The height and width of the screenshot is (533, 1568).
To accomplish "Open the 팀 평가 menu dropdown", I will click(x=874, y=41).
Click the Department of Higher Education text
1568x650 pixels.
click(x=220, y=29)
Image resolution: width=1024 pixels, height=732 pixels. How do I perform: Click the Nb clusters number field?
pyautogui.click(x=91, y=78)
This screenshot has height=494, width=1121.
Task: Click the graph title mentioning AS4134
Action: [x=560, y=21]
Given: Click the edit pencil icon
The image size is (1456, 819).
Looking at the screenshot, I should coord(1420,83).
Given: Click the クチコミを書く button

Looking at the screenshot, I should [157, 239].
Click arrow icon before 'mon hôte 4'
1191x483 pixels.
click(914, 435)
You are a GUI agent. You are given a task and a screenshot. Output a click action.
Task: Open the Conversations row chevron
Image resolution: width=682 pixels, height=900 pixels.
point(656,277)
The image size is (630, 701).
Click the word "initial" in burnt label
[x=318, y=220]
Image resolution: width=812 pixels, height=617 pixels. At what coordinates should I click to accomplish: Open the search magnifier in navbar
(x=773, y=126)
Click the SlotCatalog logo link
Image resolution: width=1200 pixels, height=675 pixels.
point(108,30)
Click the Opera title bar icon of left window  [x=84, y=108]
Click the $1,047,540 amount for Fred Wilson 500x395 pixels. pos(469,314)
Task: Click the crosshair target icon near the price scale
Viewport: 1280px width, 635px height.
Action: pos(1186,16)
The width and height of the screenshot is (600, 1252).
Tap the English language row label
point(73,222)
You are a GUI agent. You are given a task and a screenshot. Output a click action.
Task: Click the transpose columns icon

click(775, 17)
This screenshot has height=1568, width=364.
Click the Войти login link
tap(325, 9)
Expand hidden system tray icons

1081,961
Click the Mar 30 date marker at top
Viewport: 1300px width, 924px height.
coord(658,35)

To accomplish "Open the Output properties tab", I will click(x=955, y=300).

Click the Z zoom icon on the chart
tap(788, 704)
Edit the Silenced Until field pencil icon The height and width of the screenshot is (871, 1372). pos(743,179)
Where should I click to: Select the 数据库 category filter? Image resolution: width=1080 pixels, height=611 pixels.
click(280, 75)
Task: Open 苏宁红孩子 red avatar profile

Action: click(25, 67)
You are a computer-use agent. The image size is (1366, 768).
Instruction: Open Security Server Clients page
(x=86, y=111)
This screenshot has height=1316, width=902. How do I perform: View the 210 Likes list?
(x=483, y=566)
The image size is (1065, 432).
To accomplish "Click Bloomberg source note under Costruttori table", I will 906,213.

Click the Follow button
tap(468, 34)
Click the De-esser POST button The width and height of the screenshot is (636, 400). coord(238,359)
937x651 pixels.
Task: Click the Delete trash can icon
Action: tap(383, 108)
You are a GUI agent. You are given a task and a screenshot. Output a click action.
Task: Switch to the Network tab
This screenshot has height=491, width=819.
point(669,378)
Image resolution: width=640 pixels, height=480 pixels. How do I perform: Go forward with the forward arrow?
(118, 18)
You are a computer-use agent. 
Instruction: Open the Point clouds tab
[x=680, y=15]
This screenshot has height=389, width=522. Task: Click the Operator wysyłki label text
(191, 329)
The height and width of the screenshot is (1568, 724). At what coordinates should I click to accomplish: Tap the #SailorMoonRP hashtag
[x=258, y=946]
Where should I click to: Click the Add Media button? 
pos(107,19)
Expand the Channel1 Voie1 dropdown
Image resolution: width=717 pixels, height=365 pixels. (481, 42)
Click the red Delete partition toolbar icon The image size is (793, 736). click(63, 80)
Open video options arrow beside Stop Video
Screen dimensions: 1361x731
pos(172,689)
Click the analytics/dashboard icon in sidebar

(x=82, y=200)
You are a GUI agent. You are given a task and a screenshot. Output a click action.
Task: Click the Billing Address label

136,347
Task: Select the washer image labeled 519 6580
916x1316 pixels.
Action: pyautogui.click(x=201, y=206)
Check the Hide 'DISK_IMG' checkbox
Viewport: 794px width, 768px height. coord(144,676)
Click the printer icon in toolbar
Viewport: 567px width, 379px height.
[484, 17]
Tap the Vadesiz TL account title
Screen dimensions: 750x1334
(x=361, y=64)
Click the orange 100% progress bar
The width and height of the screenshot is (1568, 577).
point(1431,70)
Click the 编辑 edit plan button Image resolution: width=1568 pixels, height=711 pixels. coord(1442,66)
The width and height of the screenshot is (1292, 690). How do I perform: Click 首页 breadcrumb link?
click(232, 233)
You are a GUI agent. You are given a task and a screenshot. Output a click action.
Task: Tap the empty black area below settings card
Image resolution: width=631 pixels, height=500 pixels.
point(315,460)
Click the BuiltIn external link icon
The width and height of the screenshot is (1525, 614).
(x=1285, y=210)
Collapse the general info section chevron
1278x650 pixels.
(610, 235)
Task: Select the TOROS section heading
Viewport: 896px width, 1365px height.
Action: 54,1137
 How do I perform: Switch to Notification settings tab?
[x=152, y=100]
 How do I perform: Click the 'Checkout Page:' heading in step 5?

§

§ AIM OF THE EXERCISE:
Where the string "heading" occurs in the data, return the whole line.

§ RESULT BELOW:
Task: Select the TOROS section heading
 How do I perform: Click the 'Checkout Page:' heading in step 5?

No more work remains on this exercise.